On the way into work this morning someone gave me a reproduction of the 1899 Ordnance Survey map for Market Harborough. I expect it happens to you all the time too.
I have found lots of minor points of interest to investigate, but two major ones stand out.
There was an isolation hospital on the Rockingham Road beside the River Welland, more or less on the spot now occupied by Swift's abattoir. I cannot recall ever hearing about this establishment and can find no mention of it on the web, but printed sources are available...
And it turns out that the brickworks in the photograph I recently posted was not on Windy Ridge but on the other side of Glebe Road. It must have been on the land now occupied by the recreation ground and the premises of the Welland Valley Vintage Traction Club.
Windy Ridge used to be known as Bricky Tip, and there was a tramway linking the clay pits there with the brickworks. Glebe Road passed over it on a bridge. I shall go back with my camera and see it I can make any discoveries.
The house in the brickworks photograph must be in Bellfields Lane and should make it possible to take 'then and now' photographs.
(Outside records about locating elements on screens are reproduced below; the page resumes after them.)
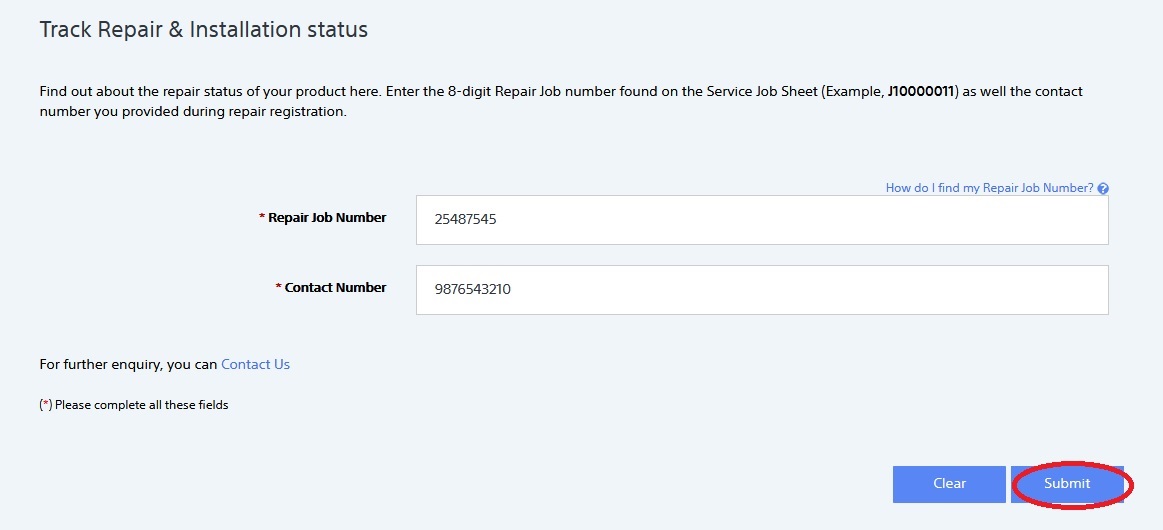This screenshot has height=530, width=1163.
Task: Click the 'Repair Job Number' field label
Action: (x=327, y=217)
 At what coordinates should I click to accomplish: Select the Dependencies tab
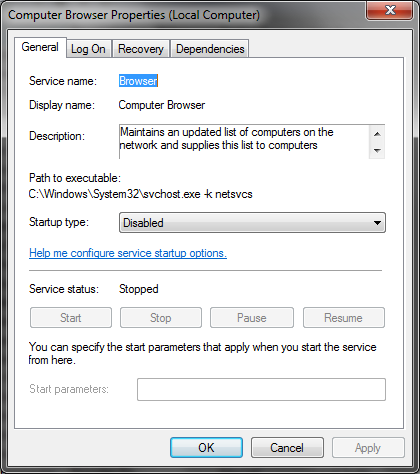coord(210,49)
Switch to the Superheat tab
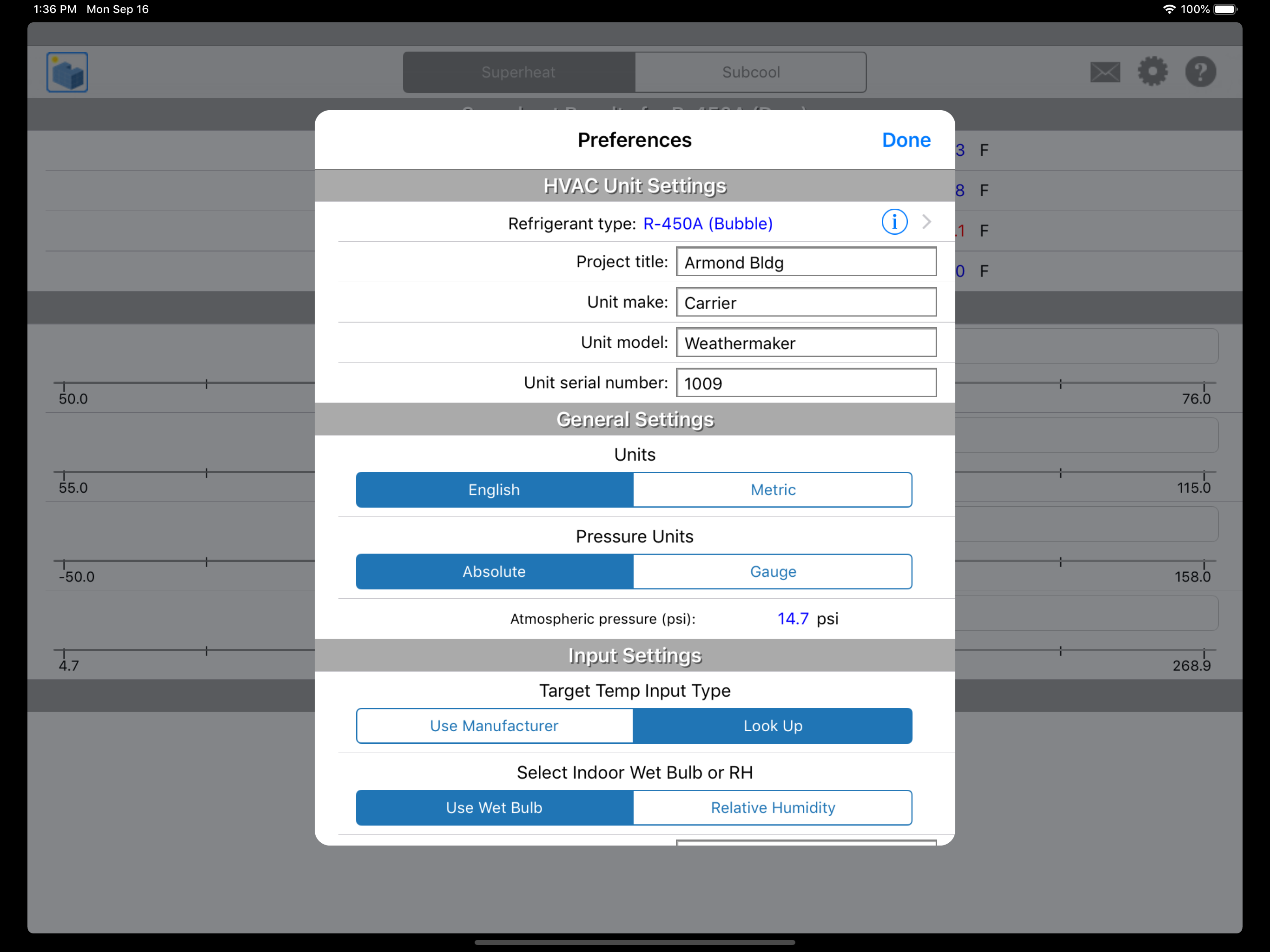The image size is (1270, 952). click(518, 73)
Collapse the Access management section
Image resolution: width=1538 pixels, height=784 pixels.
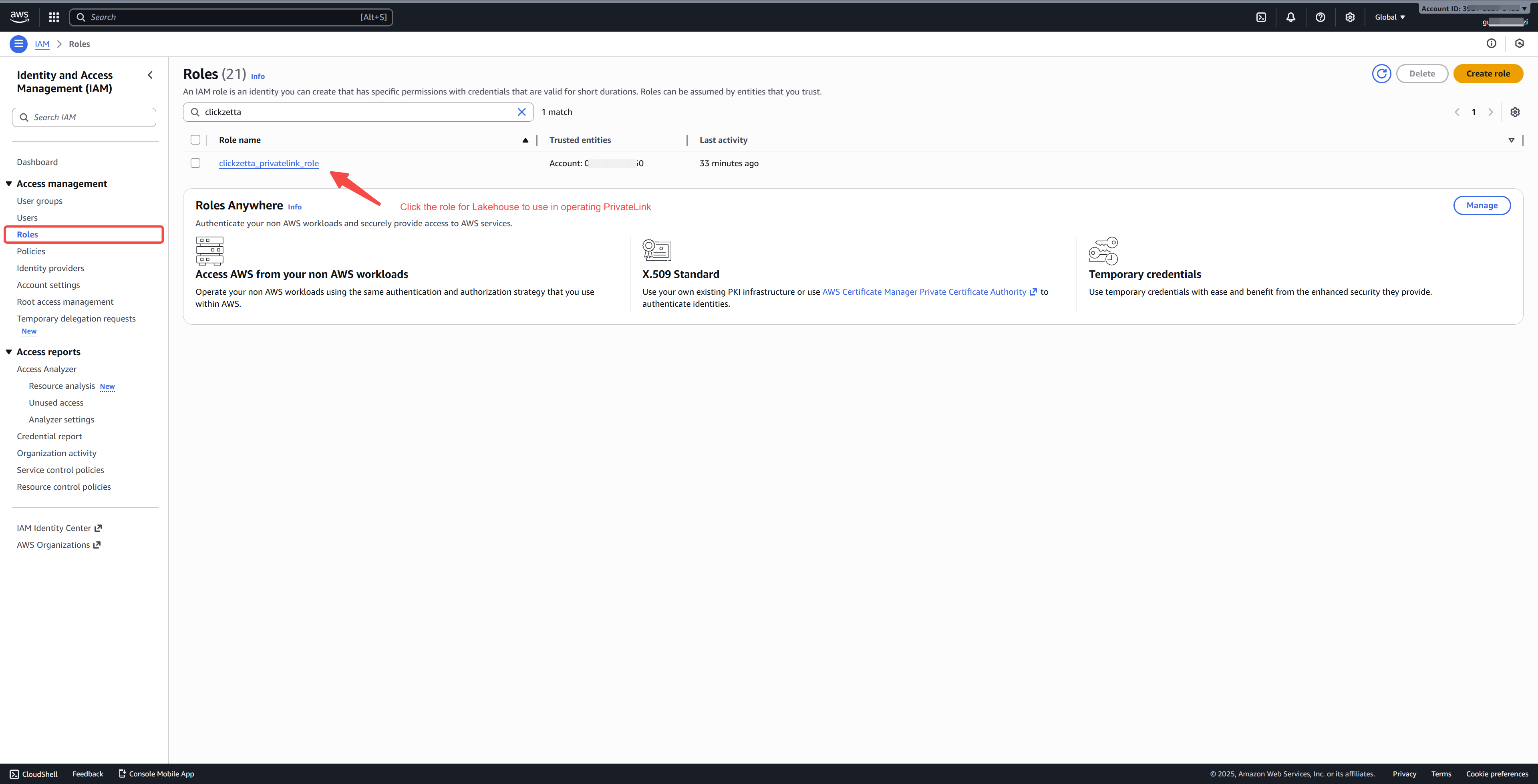(x=9, y=184)
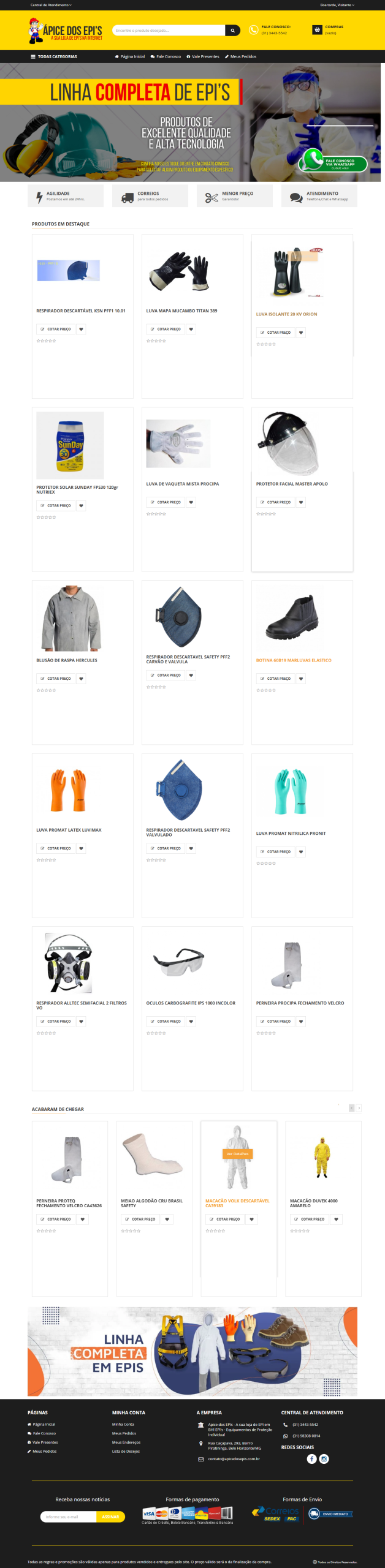Click the search magnifier button in header
This screenshot has height=1568, width=385.
click(x=232, y=30)
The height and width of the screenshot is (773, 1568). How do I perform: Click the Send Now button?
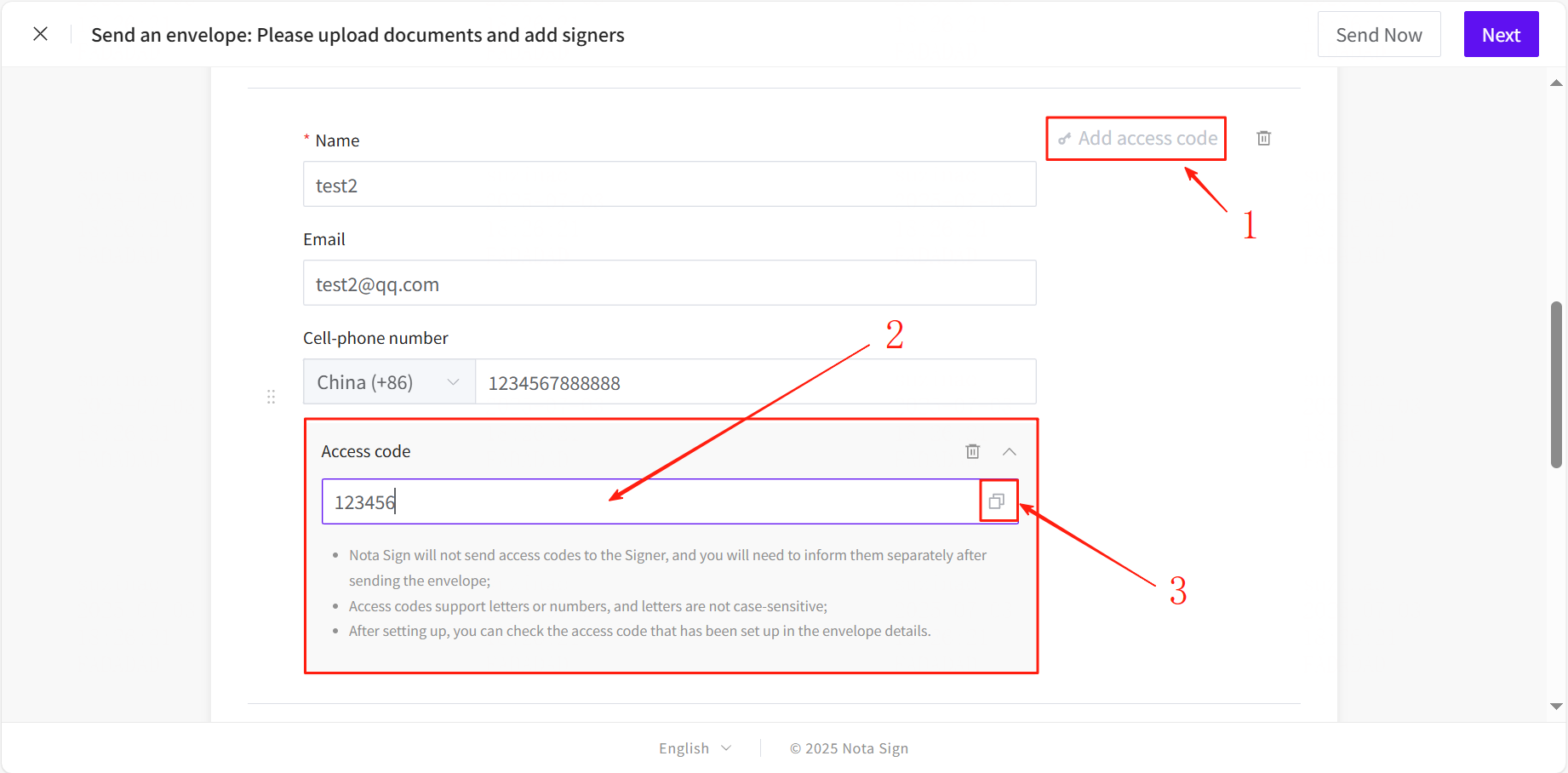click(1378, 35)
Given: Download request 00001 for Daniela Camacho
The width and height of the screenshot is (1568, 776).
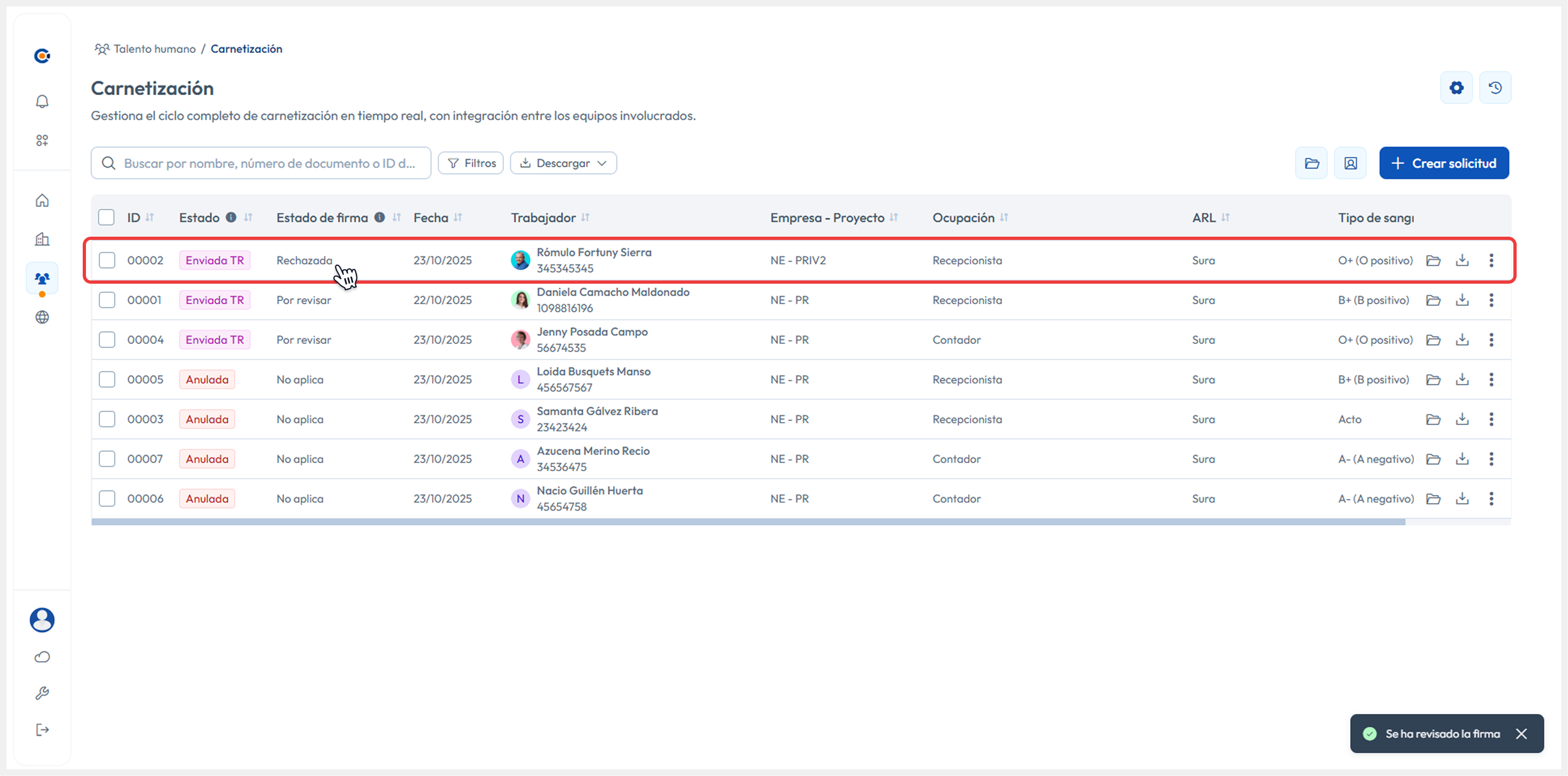Looking at the screenshot, I should tap(1462, 300).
The recreation ground on Glebe Road, incidentally, includes a skate park, which opened in about 1977 when the craze first hit Britain.
A Facebook group devoted to Market Harborough talks about remembering when you could go fishing in Bricky Tip, but that is before even my time. The essay which accompanies the map says that the brickworks itself had closed by 1907, when the urban district council established the recreation ground there.
I have heard it said that bricks from Little Bowden were used to build St Pancras, but then that story is told about every brickworks in the East Midlands. Given the size of the old pile, these local legends may all be true.
1 comment:
I learned an interesting thing about London brickworks from the grandfather of an old boyfriend. Because making bricks was predominantly a good weather activity, before a man was taken on at the brickworks, the foreman used to go to the man's home and inspect his vegetable plot to ensure that he would be able to feed his family during the winter when there was less work.